I have a feeling this is going to turn out to be epic; it's regarding a very good friend of mine and I can't sleep at the moment thinking about some of the things she's told me over the past couple of weeks about her partner. They've been together for just exactly a year. It's never been an easy ride by any account - lots of angst, tears on her part, they've broken it off more than once but got back together quickly each time. He has mental health problems, as does she, and I think it's difficult for the both of them to be mutually supportive of each other when they often have difficulty even keeping their own heads above water. He isn't able to be a rock for her in any case, though I understand that's not wholly his fault. There's just so much that's happened that makes me worry for her - it's not good for her health to also be dealing with these problems.
Just some of the most notable/recent issues:
She's found emails and Facebook messages (I think Facebook is the work of the devil for so many reasons like this) to and from girls he's told her were just old classmates, declaring his love for them saying he still misses them etc.
He's lied about keeping in touch with ex-girlfriends and then making her out to be insane, jealous and paranoid for suspecting him of still seeing them, when all along she was right.
All his previous relationships seem to be full of deceit and lies. He's lost a lot of friends over the years because he's slept with other people's girlfriends/spread rumours about former friends/fucked people over etc.
He deliberately bought her the 'wrong' present for her birthday, and then forced her to admit it was 'wrong'; then spent several days acting all injured and as though she was just trying to hurt him by telling him so.
When they argue he behaves like a toddler, and then leaves suicide notes for her to find. He'll then switch his phone off for a day or two, get her in an absolute panic that he's slit his wrists or something, then suddenly turn up again. She'll then apologise for arguing with him, even if it was an argument he instigated or over something perfectly valid.
He sprung a marriage proposal on her after about 7 months. Then threatened to kill himself when she turned him down, saying if she loved him she'd say yes.
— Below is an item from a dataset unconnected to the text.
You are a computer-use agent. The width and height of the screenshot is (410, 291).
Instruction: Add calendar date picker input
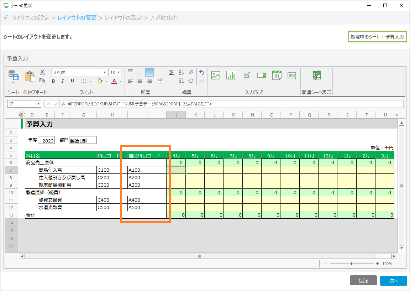pyautogui.click(x=277, y=75)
He recently wrote several entries in his blog (which he knows she reads) about how much he loved her, and how everything he does he only does because he loves her so much and it confuses him and means he doesn't know what he's doing when these things are bad, how he keeps the truth from her because he's trying to protect her. About how she's the most amazing thing in the world, all he wants is to marry her and have a family with her, with the implication that she should read all this and infer from it that he's a changed man, he's sorting himself out and she should forget everything that's gone before.
The thing is, when she asks me what I think she should do I just want to say "Arse is he trying to protect you, I wouldn't touch him with someone elses' bargepole, get rid of him", but in reality it's not that simple is it. I've tried gently suggesting that she needs to rely far more on his actions henceforth than from anything he's written about - if he means what he says and is taking on board what he's been told by her and others then that will reflect itself in his behaviour - which afterall is the important thing. I've tried encouraging her to take a break, even if it's just not seeing him for a few weeks, I've had long phone calls, emails etc with her trying to get it across that he's being manipulative whilst simultaneously trying to appear as though I'm not judging him.
She's younger than I am, and often asks me for advice or help or perspective on things. Part of me thinks that her continual sharing of details and asking me for my perspective on her relationship is a sort of 'cry for help' - she knows that she needs to get rid and wants me to tell her so or reassure her that doing so would be the right thing. But another part of me worries that if this isn't the case and she really only wants me to tell her he's not so bad or that it'll get better etc and I tell her I think he's a cock and not worth her time, that she'll stop talking to me about it, bottle it up and keep quiet in the future even if his behaviour gets worse and/or more aggressive.
She's absolutely besotted with him, and I know the feeling - I was head over heels in love with my ex-p even as he called me names, told me he slept with other women because I was unworthy of him, banged my head against the kitchen counters and even as I was mopping up my own blood. I just thought I needed to be better and then he'd be nicer to me. Luckily I'm well away from that now, and whilst I don't think physical violence is the necessary conclusion in my friend's scenario, there are definitely aspects at the moment bordering on emotionally abusive, and it's certainly a dependent, unhealthy, upsetting relationship for her to be staying in.
I'm sorry this has been so long. I'm desperate to help her and I'm running out of things to say. I know that this is a decision she has to reach for herself, but how can I help her get to a place where she understands that sometimes, despite loving somebody, you have to admit that love isn't enough and that the relationship needs to come to an end? Does anyone have any experience of helping a friend through something like this? Are there any resources I can use for her, something to help her come to her own conclsions rather than something telling her what she needs to do?